PRESIDENT CLINTON: Well, I'm saying that Senator Dole said in his fine speech in San Diego that he wanted to build a bridge to the past. And I think I know what he meant by that. He's troubled, as I am, by some of the things that go on today. But I believe America is the greatest country in human history because we have maintained freedom and increasing prosperity by relentlessly pushing the barriers of knowledge, the barriers of the present, always moving into the future.
That's why when I became president, I was determined to kind of move beyond this old, stale debate that had gone on in Washington for too long to get this country moving again. And that's why we've got a country with 10 1/2 million more jobs and record numbers of new businesses and rising incomes and falling crimes rates and welfare roll rates. That's why we're moving in the right direction.
And I'm trying to emphasize that what I want to do is continue to do that. That's why my balanced-budget plan will still invest and grow this economy. That's why I want a tax cut for education and child rearing, but it's got to be paid for. That's why I want to continue the work we have done over partisan opposition to work with communities to bring that crime rate down until our streets are all safe again.
These are my commitments. I am very oriented toward the future. I think this election has to be geared toward the future. I think America's best days are still ahead, but we've got to build the right bridge.
JIM LEHRER: Senator Dole?
MR. DOLE: You know, the president reminds me sometimes of my brother Kenny, who's no longer alive. But Kenny was a great talker, and he used to tell me things that I knew were not quite accurate, so we always had a rule. We divided by six. Now, maybe in your case, maybe just two. But 11 million new jobs and everything -- I mean, the president can't take credit for everything the governors doing, whether it's happening in New York City when it comes to the murder rate, and then not be responsible for the bad things that happen, whether it's drug use or something else in America. And so it seems to me that we can talk about what we called Kenny, ``the Great Exaggerator,'' because he just liked to exaggerate, make it sound a little better. It made him feel better.
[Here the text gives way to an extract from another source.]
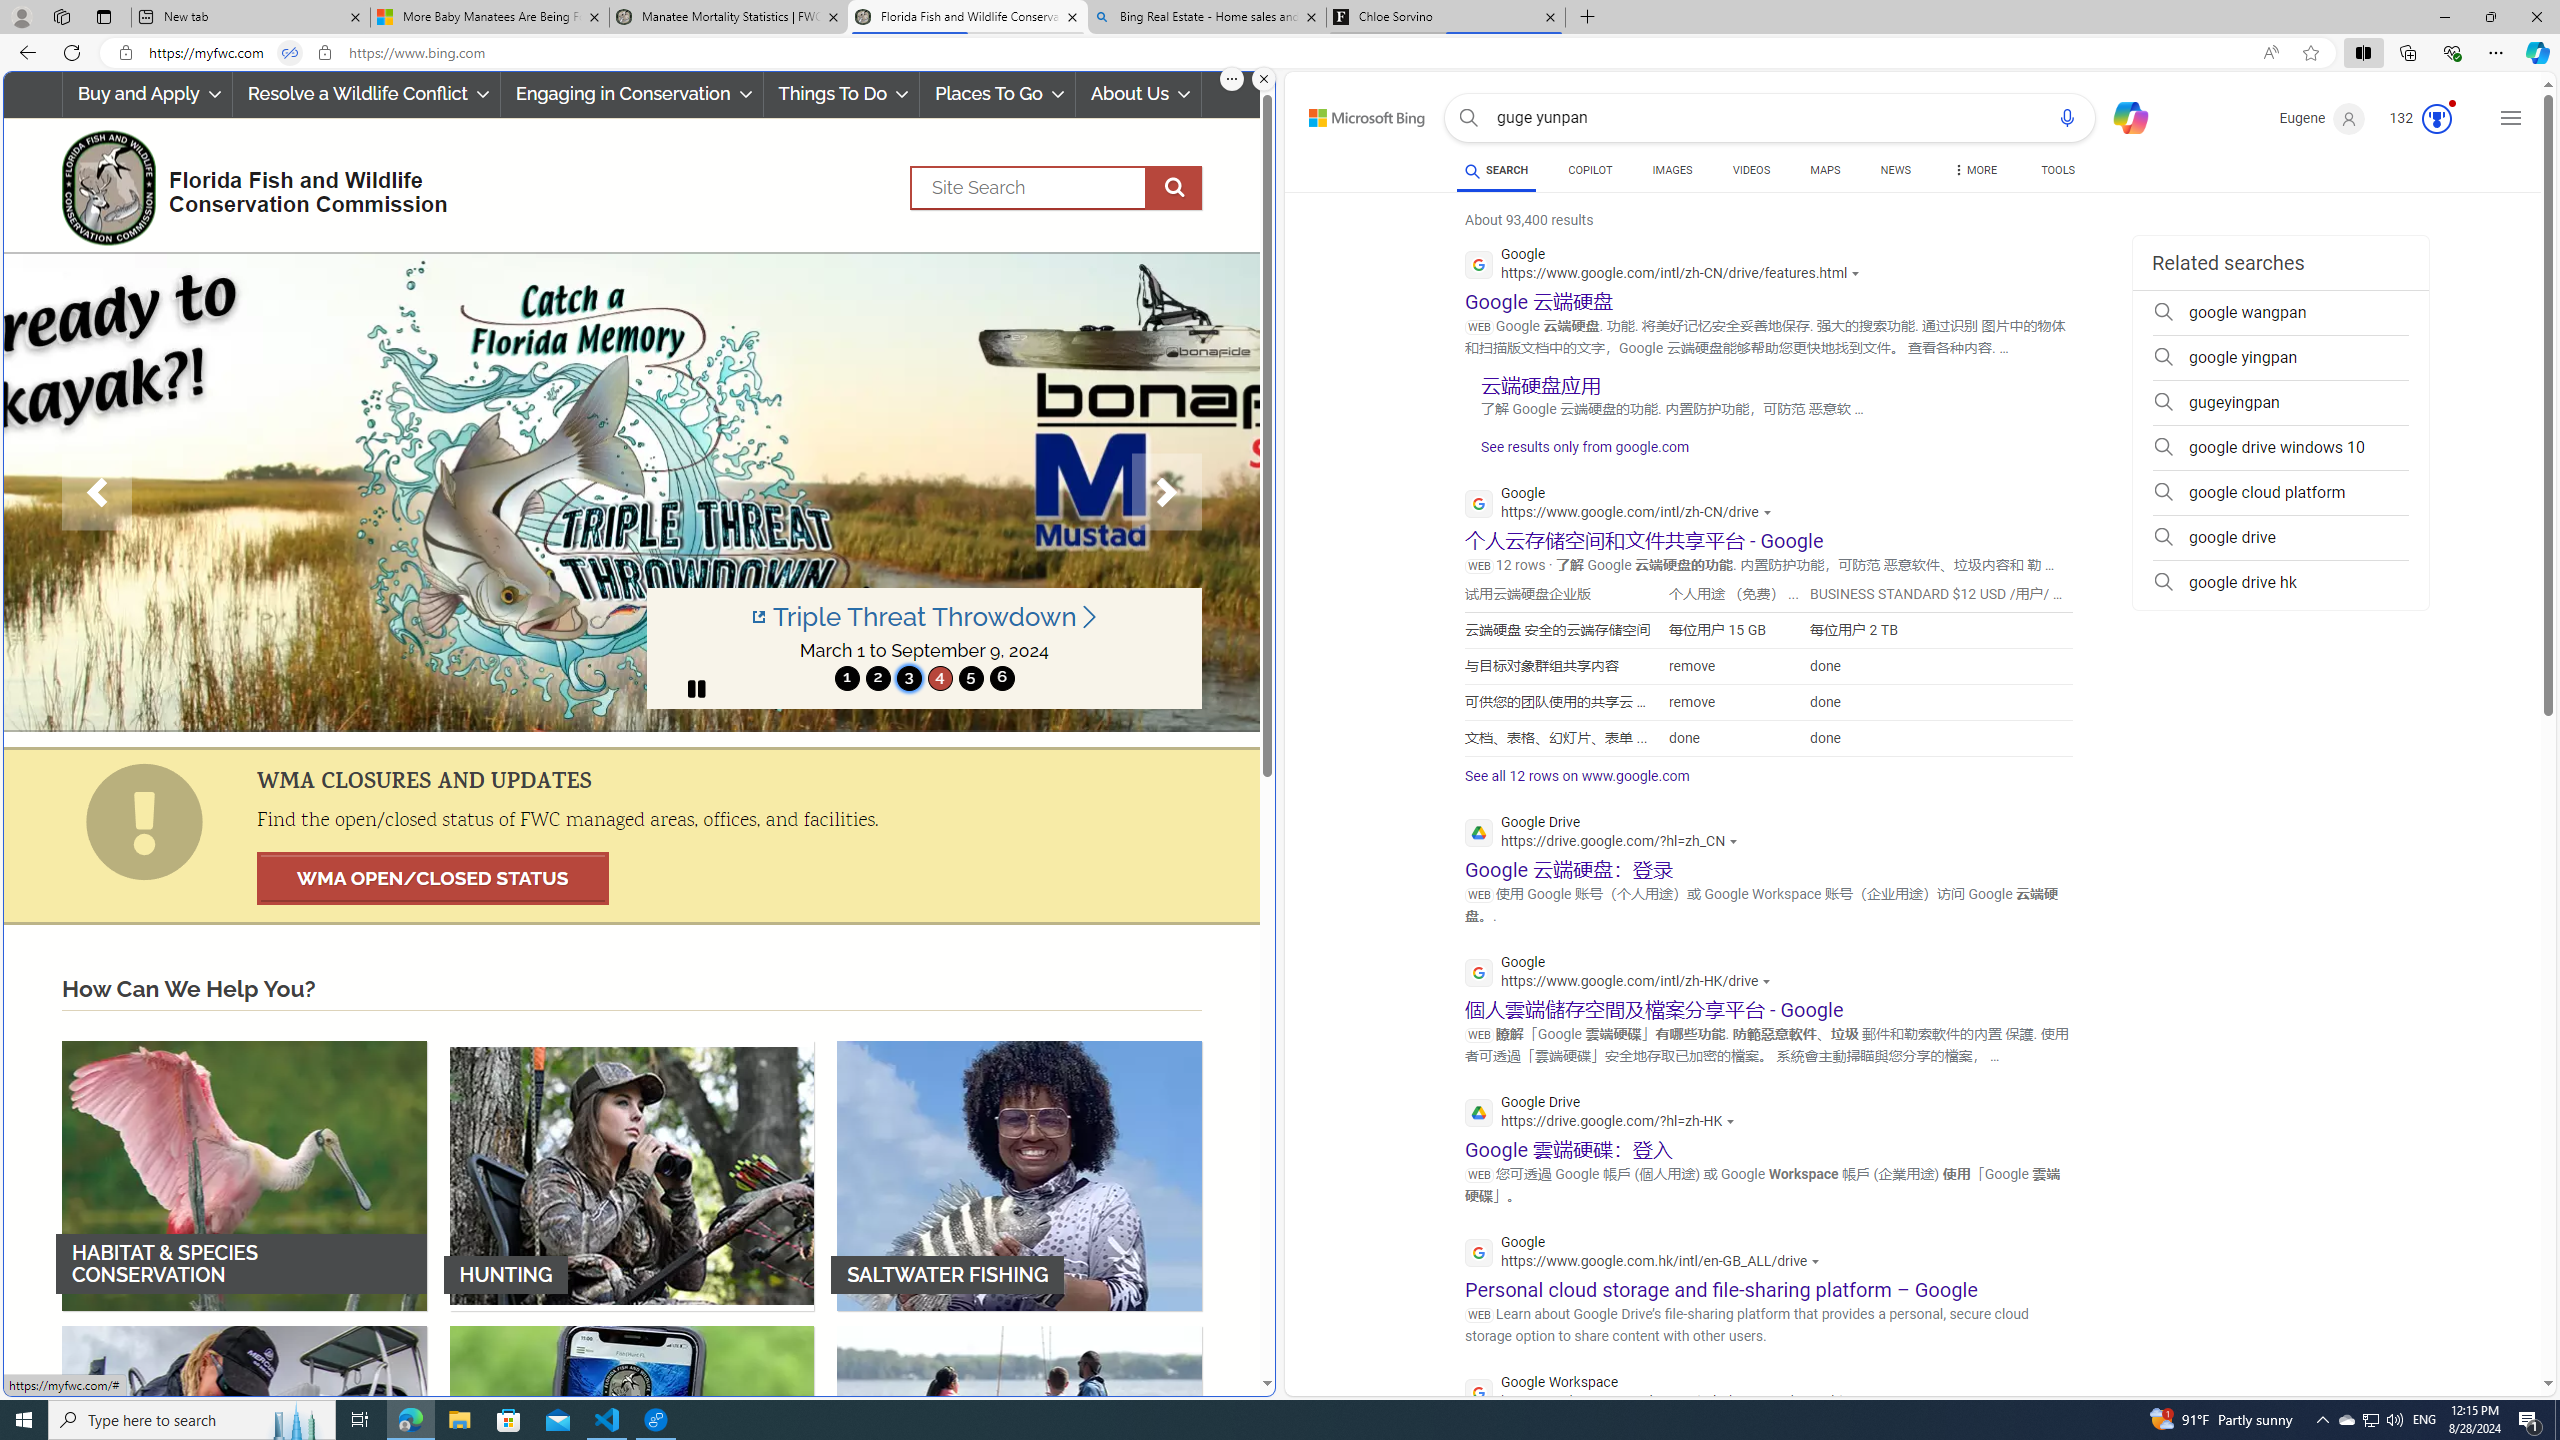 The image size is (2560, 1440). I want to click on 6, so click(1000, 678).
When it comes to bridges, I want a bridge to the future. I also want a bridge to the truth. We have to tell the truth. We've got people watching tonight and listening tonight, trying to find the truth. And the truth is, there's a lot wrong with America. We need a strong economic package. We need a tax cut. We need the $500 child credit, and we'll have that soon.
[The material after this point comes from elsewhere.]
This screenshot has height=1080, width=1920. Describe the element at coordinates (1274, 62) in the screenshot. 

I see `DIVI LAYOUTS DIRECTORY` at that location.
JIM LEHRER: Mr. President?
PRESIDENT CLINTON: I do not for a moment think I'm entitled to all the credit for the good things that have happened in America. But where I have moved to work with the American people to help them have the tools to make the most of their own lives, I think I should get some credit for that.
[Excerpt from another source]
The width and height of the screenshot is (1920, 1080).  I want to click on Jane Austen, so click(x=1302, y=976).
I also personally took responsibility tonight when Senator Dole asked me about the drug problem. But you know, I think my ideas are better for the future. Senator Dole voted against student loans, against Head Start, against creating the Department of Education. If he gets elected president, we'll start the new century without anyone in the Cabinet of the president representing education and our children. I, personally, don't think that's the right kind of future for America, and I think we ought to take a different tack.